§ **DATA EXCERPTS**
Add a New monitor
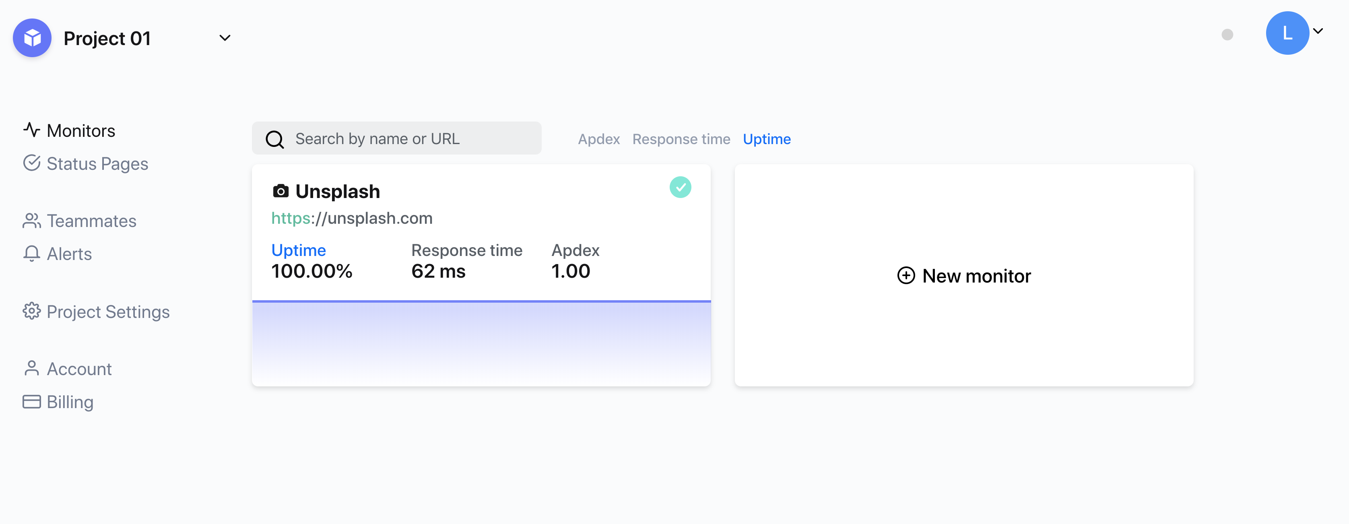Viewport: 1349px width, 524px height. pyautogui.click(x=964, y=276)
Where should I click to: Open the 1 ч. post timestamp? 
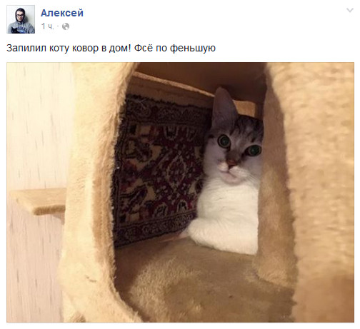[x=48, y=26]
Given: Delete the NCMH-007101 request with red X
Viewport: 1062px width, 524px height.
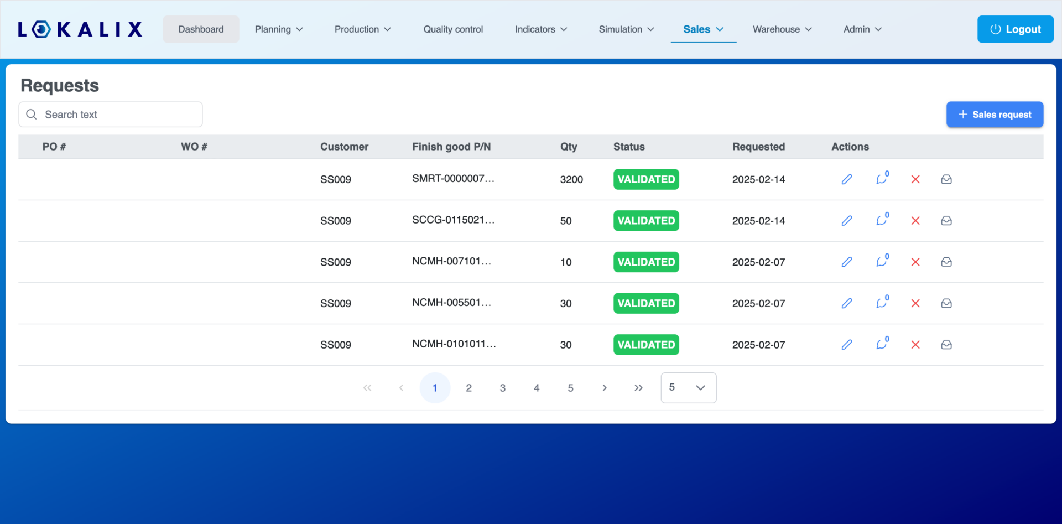Looking at the screenshot, I should coord(915,262).
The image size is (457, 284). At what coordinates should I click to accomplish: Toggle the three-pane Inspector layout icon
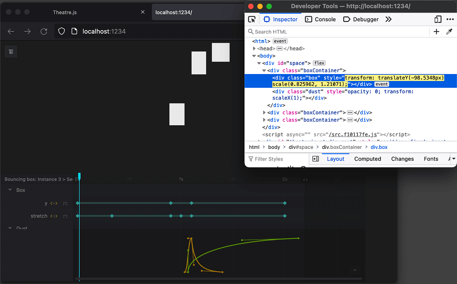pyautogui.click(x=316, y=159)
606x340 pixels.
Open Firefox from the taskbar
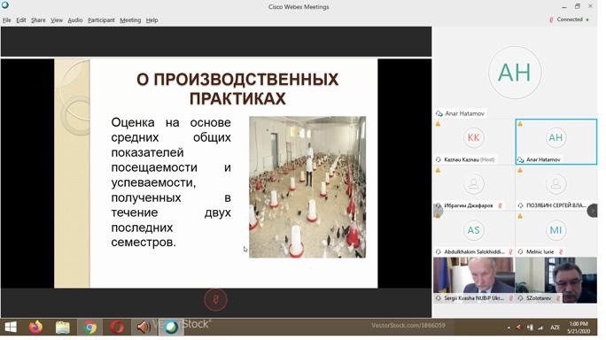pyautogui.click(x=35, y=328)
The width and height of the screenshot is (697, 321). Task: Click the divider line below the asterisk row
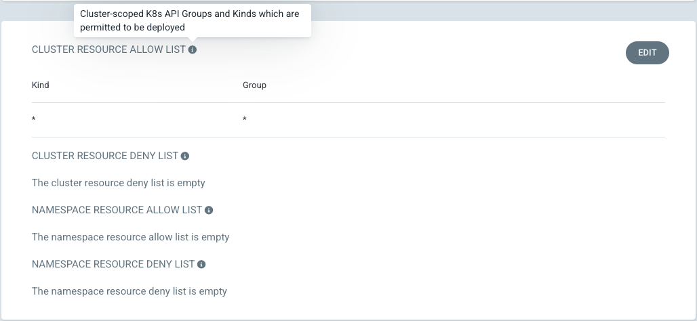(x=349, y=137)
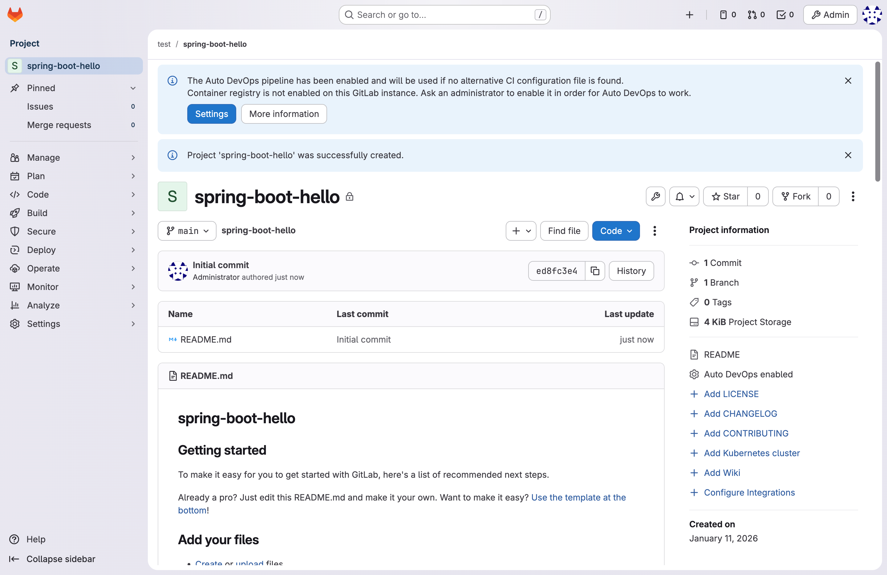Click the GitLab fox logo

tap(15, 15)
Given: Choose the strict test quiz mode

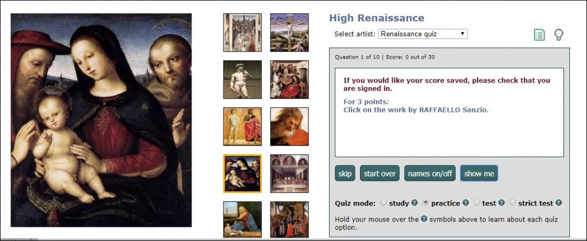Looking at the screenshot, I should point(513,203).
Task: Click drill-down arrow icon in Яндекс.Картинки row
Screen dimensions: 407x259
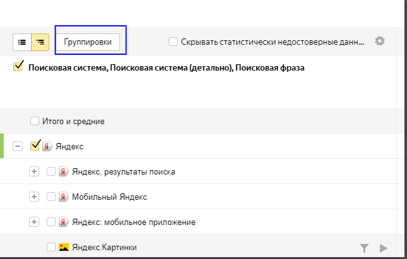Action: click(x=383, y=248)
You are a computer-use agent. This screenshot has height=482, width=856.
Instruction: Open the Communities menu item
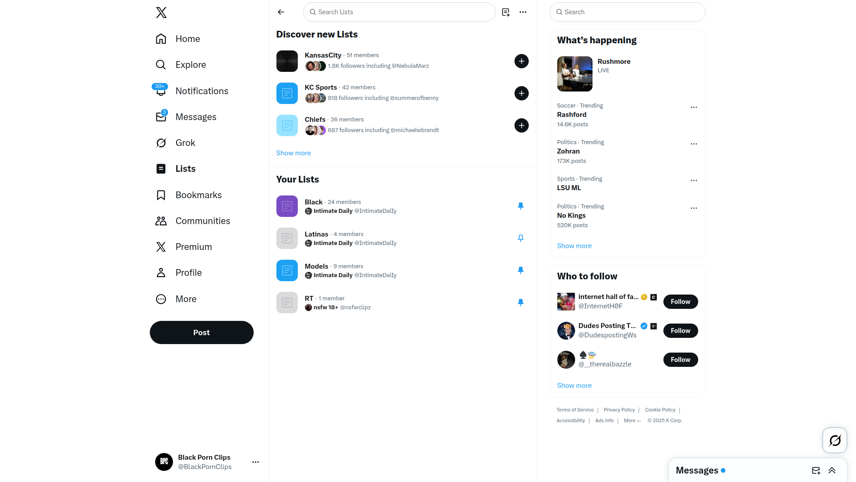[193, 221]
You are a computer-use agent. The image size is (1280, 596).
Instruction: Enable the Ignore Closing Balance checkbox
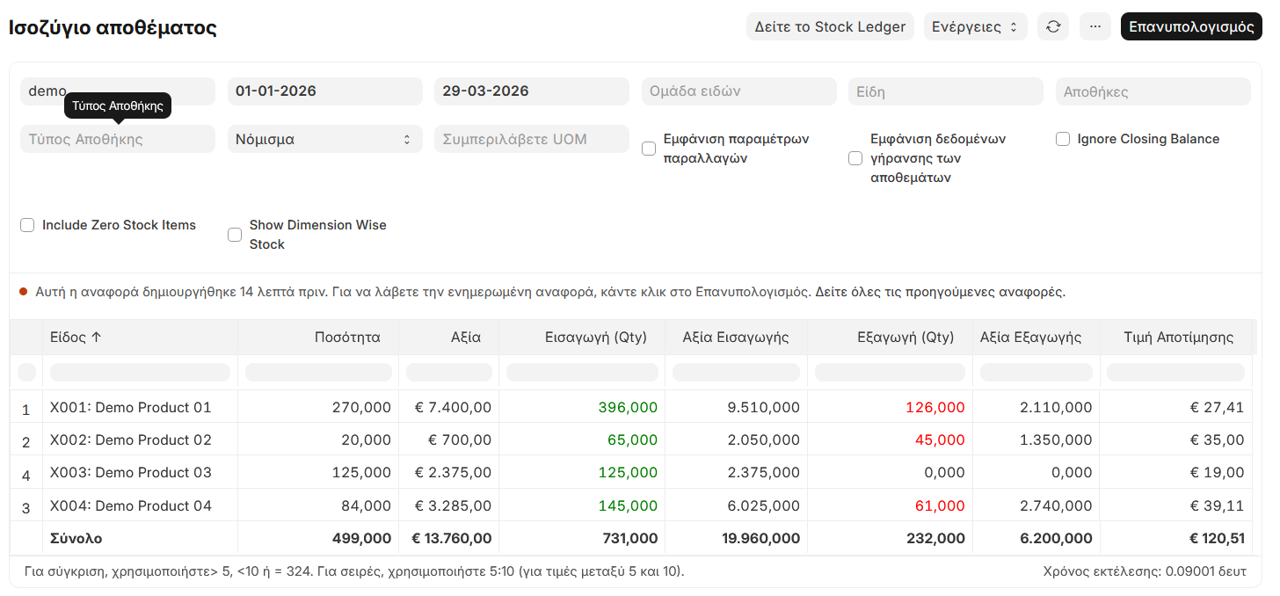(1063, 138)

§ **GIVEN EXERCISE**
Reproduce the lines above verbatim, starting with the line that contains "606x340 pixels." and ending with the last line, both included. Omit the pictures.

§ **COMPLETED TASK**
606x340 pixels.
Open Firefox from the taskbar
pyautogui.click(x=35, y=328)
The width and height of the screenshot is (697, 321). Task: Click the divider line below the asterisk row
(x=349, y=137)
Click the GitLab fox logo

tap(15, 15)
Given: Choose the strict test quiz mode

Looking at the screenshot, I should point(513,203).
Task: Click drill-down arrow icon in Яндекс.Картинки row
Screen dimensions: 407x259
Action: click(x=383, y=248)
You are a computer-use agent. This screenshot has height=482, width=856.
Instruction: Open the Communities menu item
[193, 221]
You are a computer-use agent. The image size is (1280, 596).
Instruction: Enable the Ignore Closing Balance checkbox
(1063, 138)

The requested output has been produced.